Items from a data source:
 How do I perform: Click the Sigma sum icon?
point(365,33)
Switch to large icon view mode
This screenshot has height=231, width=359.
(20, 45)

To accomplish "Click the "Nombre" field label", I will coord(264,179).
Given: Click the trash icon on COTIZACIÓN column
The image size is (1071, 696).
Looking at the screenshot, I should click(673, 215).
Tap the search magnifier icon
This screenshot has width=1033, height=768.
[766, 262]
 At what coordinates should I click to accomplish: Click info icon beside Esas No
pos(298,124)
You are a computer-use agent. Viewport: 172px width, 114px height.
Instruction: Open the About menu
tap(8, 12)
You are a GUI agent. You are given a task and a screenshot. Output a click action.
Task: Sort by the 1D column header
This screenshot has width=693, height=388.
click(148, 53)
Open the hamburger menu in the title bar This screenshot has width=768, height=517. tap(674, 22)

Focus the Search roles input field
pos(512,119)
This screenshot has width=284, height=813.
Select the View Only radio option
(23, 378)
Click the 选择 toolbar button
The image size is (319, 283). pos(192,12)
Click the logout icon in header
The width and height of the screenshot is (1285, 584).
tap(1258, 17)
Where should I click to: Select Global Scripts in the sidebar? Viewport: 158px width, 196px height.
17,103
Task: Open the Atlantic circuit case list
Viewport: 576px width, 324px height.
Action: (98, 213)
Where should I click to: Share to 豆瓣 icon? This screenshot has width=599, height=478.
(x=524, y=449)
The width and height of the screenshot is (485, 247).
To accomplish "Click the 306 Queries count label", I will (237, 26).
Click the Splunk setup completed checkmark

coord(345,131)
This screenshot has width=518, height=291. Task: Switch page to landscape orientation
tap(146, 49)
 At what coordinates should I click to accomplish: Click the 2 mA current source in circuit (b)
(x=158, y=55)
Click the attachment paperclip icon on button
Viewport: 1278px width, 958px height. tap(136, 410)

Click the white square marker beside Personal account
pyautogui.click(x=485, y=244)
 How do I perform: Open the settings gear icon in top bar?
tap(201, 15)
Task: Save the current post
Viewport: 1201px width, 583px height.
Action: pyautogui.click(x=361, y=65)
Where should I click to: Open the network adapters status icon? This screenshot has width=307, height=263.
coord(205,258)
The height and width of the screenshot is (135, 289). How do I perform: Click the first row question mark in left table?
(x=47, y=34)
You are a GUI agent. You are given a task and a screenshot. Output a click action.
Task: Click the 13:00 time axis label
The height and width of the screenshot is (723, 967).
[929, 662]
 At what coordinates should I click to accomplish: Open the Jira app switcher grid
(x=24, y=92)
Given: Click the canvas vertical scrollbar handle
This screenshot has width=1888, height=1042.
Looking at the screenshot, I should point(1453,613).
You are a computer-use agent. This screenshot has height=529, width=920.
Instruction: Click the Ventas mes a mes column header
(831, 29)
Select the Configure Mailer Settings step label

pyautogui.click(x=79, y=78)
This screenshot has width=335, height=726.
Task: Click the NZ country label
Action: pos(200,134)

**Your assignment:**
What is the number of lines in the records that contain "computer"? Answer with it alone.

**Written reply:**
2